2017年3月、東京金融取引所と富士通が共同研究を開始
AIを活用した金融不正検知の取り組みは、日本でも始まっています。
2017年3月9日付けの日本経済新聞によると、東京金融取引所はAIを使ってFX取引の異常や不正を検知する仕組み作りに向けて、富士通と共同研究を始めました。早ければ2019年の実用化を目指しているとのことです。
東京金融取引所の持つFX取引情報を富士通のAIに学習させて、異常な取引を素早く見つけるのが目的で、監視業務に人員を適正配置する狙いもあるといいます。また取引を実行する個人の保護や、取引コストの低減にもつなげる意向があるようです。
富士通のソリューションは、デジタル・リーズニングのアプローチとは少し違っていて、正常な状態を学習させることで、異常を検知させるという方式です。

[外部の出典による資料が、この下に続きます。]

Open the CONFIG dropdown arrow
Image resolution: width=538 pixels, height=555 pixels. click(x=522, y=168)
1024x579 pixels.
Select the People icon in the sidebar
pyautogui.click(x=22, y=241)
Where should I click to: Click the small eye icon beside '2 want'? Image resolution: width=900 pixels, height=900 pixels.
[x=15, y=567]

(制限するかどうかは別として)HFTによる取引も検知できるといいます。
このほかにも、日本取引所グループが2018年3月期中に、相場操縦などの不公正取引を調べる業務をAIでサポートする方針を明らかにしており、日本の金融市場のインフラである取引所でのAI導入に弾みがつきそうな状況です。
不公正取引の調査業務を「AI」でサポート
金融不正防止へのAI活用について見てきました。ここで全体的にまとめておきましょう。

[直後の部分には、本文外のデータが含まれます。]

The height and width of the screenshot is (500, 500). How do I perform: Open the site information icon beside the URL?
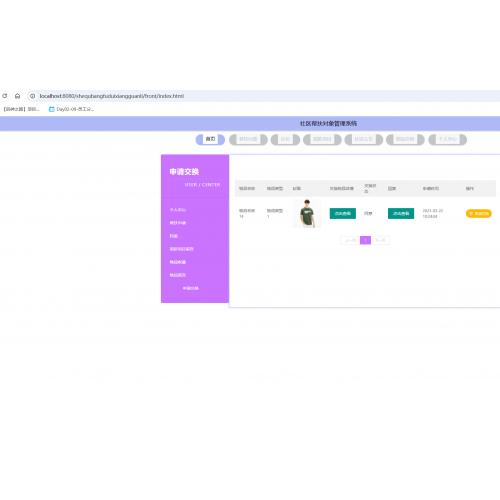pos(32,96)
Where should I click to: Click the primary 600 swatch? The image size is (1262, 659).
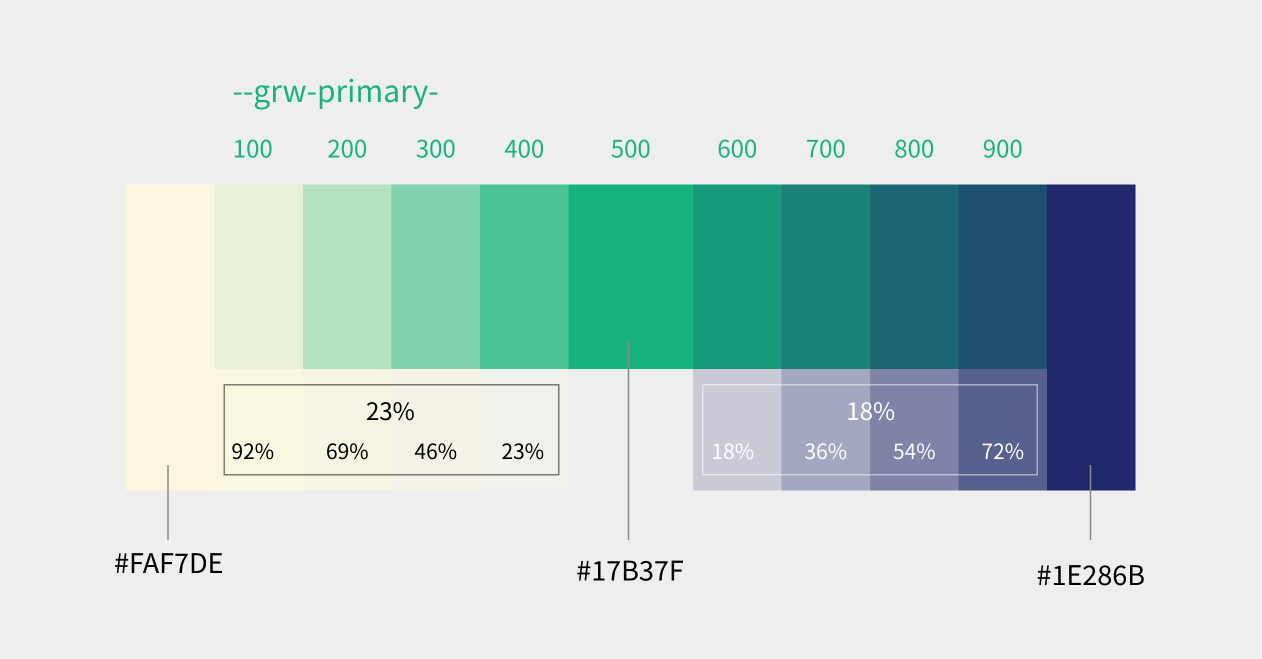737,276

①金融不正が金融機関経営にとって大きなリスクとなっている
金利操作の不正発覚で1000億円を超える課徴金を課されるなどの事件がヨーロッパで発生しています。
②不正防止にAIが活用されている
人間の監査人だけでは数が不足しているため、不正防止にコグニティブコンピューティング(AIの一種といっていい)が活用されています。
③日本でも不正防止のAI活用が始まっている
2019年の実用化を目指して、東京金融取引所と富士通がFX取引の異常・不正検知システムの開発を開始しました。
また日本取引所グループは、2018年3月期中に、相場操縦などの不公正取引を調べる業務をAIでサポートする方針を明らかにしています。